David Cameron is preparing to accept around 15,000 Syrian refugees and would like to commence military action against Islamic State (IS) militants within a month, senior sources have said.
Details of Britain’s refugee resettlement programme are currently being finalised after the Prime Minister scrambled to react to a perceived change in public mood following the publication of a photo of a dead Syrian child last week.
However, a new poll by YouGov out today shows that most people in the UK believe there should be no increase in admissions of Syrian refugees, and that concerns over immigration have reached an all-time high.
A figure as high as 20,000 has been discussed in Number 10, The Sunday Times reports, but Cameron’s “current thinking” is to settle 15,000 from the Syrian border in Britain.

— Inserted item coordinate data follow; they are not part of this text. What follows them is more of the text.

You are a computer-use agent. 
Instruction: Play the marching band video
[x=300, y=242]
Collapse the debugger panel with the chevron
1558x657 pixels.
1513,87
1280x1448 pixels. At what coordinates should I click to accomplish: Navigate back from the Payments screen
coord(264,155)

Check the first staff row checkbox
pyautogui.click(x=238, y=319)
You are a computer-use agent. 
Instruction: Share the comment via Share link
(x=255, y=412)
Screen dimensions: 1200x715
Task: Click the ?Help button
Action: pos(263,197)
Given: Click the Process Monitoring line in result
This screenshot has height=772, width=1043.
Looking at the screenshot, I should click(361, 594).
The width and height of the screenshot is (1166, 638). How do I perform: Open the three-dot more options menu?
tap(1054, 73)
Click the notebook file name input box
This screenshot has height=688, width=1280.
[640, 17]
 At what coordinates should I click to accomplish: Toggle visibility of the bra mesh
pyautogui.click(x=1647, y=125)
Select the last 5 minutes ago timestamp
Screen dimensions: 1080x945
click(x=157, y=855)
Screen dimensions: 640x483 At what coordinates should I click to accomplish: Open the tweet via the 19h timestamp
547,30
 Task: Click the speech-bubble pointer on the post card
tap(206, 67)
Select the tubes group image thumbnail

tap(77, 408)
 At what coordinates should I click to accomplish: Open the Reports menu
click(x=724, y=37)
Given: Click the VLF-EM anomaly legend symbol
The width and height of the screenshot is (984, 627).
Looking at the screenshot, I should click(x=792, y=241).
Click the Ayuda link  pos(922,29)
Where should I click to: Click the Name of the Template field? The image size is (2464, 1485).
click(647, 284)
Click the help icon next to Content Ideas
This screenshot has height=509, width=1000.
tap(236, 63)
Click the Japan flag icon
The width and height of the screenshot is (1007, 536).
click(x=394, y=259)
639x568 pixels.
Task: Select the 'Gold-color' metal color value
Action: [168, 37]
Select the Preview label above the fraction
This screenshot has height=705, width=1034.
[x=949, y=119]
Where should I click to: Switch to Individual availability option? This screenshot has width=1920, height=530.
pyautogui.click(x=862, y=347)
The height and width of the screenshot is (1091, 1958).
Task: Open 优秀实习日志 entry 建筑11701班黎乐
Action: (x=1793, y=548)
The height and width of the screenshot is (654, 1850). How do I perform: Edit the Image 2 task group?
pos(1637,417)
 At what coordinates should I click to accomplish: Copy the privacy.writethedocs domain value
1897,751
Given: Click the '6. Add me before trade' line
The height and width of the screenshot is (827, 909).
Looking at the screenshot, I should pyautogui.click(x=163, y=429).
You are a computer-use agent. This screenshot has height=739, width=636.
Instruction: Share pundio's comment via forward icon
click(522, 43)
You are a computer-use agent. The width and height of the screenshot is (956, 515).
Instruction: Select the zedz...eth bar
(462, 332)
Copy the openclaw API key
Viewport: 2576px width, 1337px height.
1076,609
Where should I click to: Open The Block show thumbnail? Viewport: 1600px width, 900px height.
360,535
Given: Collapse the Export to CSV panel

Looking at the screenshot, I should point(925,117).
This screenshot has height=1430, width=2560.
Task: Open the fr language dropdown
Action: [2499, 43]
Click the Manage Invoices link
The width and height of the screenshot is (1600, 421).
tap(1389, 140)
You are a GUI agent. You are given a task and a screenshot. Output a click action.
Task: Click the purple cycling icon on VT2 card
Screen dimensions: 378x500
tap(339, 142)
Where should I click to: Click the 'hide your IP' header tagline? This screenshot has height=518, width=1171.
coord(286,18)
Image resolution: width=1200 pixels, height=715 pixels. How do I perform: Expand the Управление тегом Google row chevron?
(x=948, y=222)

Up until now, it was thought that the UK would take 4,000, but the source said that 10,000 was now the “minimum not the maximum.”
However, Britain sill plans to reject the forced asylum quota system for resettling refugees already in the EU, which will be laid out by Jean-Claude Juncker, the European Commission President, this week.
The government is developing a four-pronged strategy for tackling the crisis. It includes accepting the thousands of new refuges; launching a new military and intelligence offensive against people traffickers; diverting more foreign aid (on top of the £1bn the UK has already given to the Syrian war) to the crisis in a Whitehall spending review; and trying to persuade Labour MPs to back airstrikes.
This morning on the Andrew Marr Show, the chancellor George Osborne said, “the west has not done enough to contain ISIL.” In reference to Parliament voting not to bomb IS in Syria earlier in the year, he said: “Personally, I think that was one of the worst decisions the House of Commons has ever made.”
MPs will be debating the migrant crisis this Wednesday in an opposition day debate called by the Scottish National party (SNP). However, senior sources told The Sunday Times that Cameron is aiming to force a Commons vote on military action in the first week of October.
A majority of people in the UK are now in favor of military action in Syria. In a new YouGov opinion poll today for the Sun on Sunday, 52 per cent said they would back a greater role for UK forces in ending the civil war, with just 22 per cent opposed.
If Jeremy Corbyn becomes the new leader of the Labour party next week, as expected, the hard-left candidate is likely to do his best to resist any form of military intervention. However, some Labour MPs such as Tristan Hunt have hinted they will make a stand against Corbyn by voting for intervention, thus helping Cameron to win the vote despite his slim majority.
Andrew Bridgen, Tory MP for North West Leicestershire, said Cameron was wrong and taking in more migrants would only encourage others to risk their lives. “We are in danger of doing the wrong thing for all the right reasons,” he said.
He blamed Germany for the death of migrants such as the three year old boy photographed last week washed up on a beach in Turkey: “Germany killed those people. They don’t give anything like the amount of aid we do and to salve their consciences they open their border, encouraging people traffickers.”